This post follows on from the first in this three-part series which talks through a successful Talk for Writing unit.
Following on from the imitation work of reading as a reader activities and then reading as a writer during toolkit construction (all explained here), we then began to create save-it boxes – banks of sentences which would be drawn upon in innovation sessions. After teachers had picked specific parts of the toolkit on which to focus, children looked through other texts and ‘magpied’, innovated and invented their own sentences which could be used during writing. Save it boxes generated collaboratively by the teacher and the class were then displayed on the working wall whilst children also had ideas saved in their literacy books, ready for writing.
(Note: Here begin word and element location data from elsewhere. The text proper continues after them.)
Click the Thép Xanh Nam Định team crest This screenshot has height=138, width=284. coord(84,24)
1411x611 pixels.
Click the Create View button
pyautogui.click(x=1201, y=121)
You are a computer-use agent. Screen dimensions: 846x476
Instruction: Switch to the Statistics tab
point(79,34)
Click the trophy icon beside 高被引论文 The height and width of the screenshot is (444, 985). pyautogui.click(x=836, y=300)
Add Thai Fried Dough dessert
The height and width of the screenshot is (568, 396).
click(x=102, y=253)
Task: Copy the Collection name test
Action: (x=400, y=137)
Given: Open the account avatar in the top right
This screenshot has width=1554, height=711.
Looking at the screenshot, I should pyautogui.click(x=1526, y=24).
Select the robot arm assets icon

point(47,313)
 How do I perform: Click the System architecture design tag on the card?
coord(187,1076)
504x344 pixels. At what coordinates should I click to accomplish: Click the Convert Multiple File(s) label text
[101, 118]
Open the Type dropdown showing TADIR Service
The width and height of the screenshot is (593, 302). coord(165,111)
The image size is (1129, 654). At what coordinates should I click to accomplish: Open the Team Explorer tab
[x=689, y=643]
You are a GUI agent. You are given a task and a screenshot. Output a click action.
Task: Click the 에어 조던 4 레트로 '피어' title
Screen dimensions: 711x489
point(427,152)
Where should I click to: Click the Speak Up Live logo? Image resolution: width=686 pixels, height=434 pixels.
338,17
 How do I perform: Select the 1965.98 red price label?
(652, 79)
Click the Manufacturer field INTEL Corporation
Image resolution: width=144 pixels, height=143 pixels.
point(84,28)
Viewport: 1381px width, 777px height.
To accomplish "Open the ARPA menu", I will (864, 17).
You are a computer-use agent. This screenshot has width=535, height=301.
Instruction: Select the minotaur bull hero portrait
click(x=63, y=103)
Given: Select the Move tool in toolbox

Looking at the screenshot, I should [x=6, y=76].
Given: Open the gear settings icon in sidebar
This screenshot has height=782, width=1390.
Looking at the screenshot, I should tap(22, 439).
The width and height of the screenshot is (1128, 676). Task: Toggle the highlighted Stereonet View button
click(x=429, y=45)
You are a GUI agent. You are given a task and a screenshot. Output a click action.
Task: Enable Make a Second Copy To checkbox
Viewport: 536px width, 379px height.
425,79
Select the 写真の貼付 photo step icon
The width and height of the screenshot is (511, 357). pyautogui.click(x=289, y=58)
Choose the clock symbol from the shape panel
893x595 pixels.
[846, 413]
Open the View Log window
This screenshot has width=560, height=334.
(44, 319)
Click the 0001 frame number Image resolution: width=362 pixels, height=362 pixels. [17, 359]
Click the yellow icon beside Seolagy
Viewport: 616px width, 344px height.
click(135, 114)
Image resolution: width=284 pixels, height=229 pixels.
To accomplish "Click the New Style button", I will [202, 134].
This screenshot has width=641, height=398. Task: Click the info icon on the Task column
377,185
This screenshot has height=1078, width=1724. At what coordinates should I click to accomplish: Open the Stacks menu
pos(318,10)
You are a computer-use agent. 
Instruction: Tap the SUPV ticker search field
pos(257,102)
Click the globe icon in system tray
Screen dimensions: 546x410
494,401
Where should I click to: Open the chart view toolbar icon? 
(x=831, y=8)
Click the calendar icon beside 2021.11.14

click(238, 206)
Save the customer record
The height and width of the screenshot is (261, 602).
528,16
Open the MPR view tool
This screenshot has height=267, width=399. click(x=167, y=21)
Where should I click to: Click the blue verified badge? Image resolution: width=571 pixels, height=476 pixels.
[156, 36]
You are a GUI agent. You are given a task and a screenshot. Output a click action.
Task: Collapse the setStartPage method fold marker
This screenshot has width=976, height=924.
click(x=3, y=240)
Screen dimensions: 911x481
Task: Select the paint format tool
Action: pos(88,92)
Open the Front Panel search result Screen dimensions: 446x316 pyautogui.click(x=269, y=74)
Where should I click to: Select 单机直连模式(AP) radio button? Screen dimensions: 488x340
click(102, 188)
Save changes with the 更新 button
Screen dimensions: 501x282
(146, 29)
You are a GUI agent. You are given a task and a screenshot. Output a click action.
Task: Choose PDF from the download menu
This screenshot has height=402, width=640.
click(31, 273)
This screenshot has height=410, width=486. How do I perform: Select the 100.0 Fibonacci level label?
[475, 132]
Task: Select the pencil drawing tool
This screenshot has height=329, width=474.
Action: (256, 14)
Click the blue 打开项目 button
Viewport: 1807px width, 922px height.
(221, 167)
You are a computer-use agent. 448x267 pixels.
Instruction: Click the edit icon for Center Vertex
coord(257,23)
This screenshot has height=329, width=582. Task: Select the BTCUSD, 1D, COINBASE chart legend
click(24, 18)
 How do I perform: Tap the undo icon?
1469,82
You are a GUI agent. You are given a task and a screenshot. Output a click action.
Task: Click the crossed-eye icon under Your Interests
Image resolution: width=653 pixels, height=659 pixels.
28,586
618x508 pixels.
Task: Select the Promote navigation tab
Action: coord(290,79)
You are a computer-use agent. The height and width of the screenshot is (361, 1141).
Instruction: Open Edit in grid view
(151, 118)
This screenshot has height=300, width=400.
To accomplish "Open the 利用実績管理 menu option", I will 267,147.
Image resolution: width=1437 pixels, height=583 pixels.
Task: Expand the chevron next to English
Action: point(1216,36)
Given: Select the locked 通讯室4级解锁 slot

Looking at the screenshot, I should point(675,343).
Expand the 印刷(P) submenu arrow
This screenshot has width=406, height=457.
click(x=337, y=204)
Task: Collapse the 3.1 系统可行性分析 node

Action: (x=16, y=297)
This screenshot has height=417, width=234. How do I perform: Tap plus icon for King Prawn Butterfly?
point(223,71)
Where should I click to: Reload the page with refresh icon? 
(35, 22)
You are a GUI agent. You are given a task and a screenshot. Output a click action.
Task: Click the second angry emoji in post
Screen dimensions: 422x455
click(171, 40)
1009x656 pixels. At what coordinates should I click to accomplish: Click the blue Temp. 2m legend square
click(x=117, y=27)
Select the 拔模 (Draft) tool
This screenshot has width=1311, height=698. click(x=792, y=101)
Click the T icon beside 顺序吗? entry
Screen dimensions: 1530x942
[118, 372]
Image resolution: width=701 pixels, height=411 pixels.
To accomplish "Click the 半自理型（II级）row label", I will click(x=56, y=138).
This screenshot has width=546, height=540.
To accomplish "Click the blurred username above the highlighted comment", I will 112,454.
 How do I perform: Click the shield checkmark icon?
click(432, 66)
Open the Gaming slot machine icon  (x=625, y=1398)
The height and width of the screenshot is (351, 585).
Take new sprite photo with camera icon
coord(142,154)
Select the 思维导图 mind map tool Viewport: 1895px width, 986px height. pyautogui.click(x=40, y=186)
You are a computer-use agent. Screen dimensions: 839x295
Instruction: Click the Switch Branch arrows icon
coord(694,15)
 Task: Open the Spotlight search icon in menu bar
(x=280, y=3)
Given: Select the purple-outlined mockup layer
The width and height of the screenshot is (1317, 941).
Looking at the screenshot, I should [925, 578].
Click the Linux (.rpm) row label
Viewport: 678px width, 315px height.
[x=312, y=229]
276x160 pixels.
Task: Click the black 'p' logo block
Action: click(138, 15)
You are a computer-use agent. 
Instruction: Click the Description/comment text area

After working on Writers’ Toolkits and save-it boxes as well as all of the sentence work that had been completed throughout the unit thus far, children were well prepared to innovate. During this unit, we used post-it notes to plan our innovated writing. Simply placing post-it notes with our new ideas over the original text map ensured sentence structures were maintained – the key to innovation. Children then created their own ‘post-it note plan’ ready for writing their version of the story. Teachers ensured that the different sentence types on which we had focused were explicitly modelled and picked from our banks of ideas on the working wall.
Each day during the innovation and invention phases we included short bursts of grammar or sentence work, usually as a ‘Jumpstart’ activity (a quick starter to a lesson). In the main, these were based on elements of their writing from the previous day that we had identified as needing focused work.
Having planned their writing in detail using the scaffold of the original text map, children then wrote a number of paragraphs per day. In this suspense unit, children wrote two lots of three paragraphs. During shared writing sessions, teachers made explicit reference to the Writers’ toolkit, modelling the writer’s thought processes by talking aloud the intention behind the various language choices made. We modelled from both the long and short versions of the focus text.
During every writing session, children related their analysis of their own work back to the toolkit – to the intended effect on the reader. In the image above, the class have been encouraged to self assess by identifying a particularly successful section of their story and to then explain how they wanted to make the reader feel at this point in their writing. As with shared writing, this meta-cognitive process requires clear modelling and explanation by the teacher. However, after their immersion in the suspense genre, their reading as a writer work and their subsequent internalisation of the Writers’ Toolkit, children were well prepared to relate their analysis of their own writing back to the intended effect. As well as highlighting a successful section of their story, children were also encouraged to identify a sentence or two which they felt could be made even better. After careful modelling of this process by the teacher, children would then have a second attempt at this part of their writing.
To give the children the opportunity to write an entire text in a single lesson we then planned a second innovation, changing the setting of the story. Writing was planned in the same way using post-it notes. Again, teachers and children made intentional use of the different sentence types we had worked on both in this unit and previous ones. Therefore, although children were sticking to the general structure of the text, they dropped in extra sentences where appropriate and effective. In their second innovation, many children were confident enough to move further away from the focus text, which in turn prepared them well for inventing.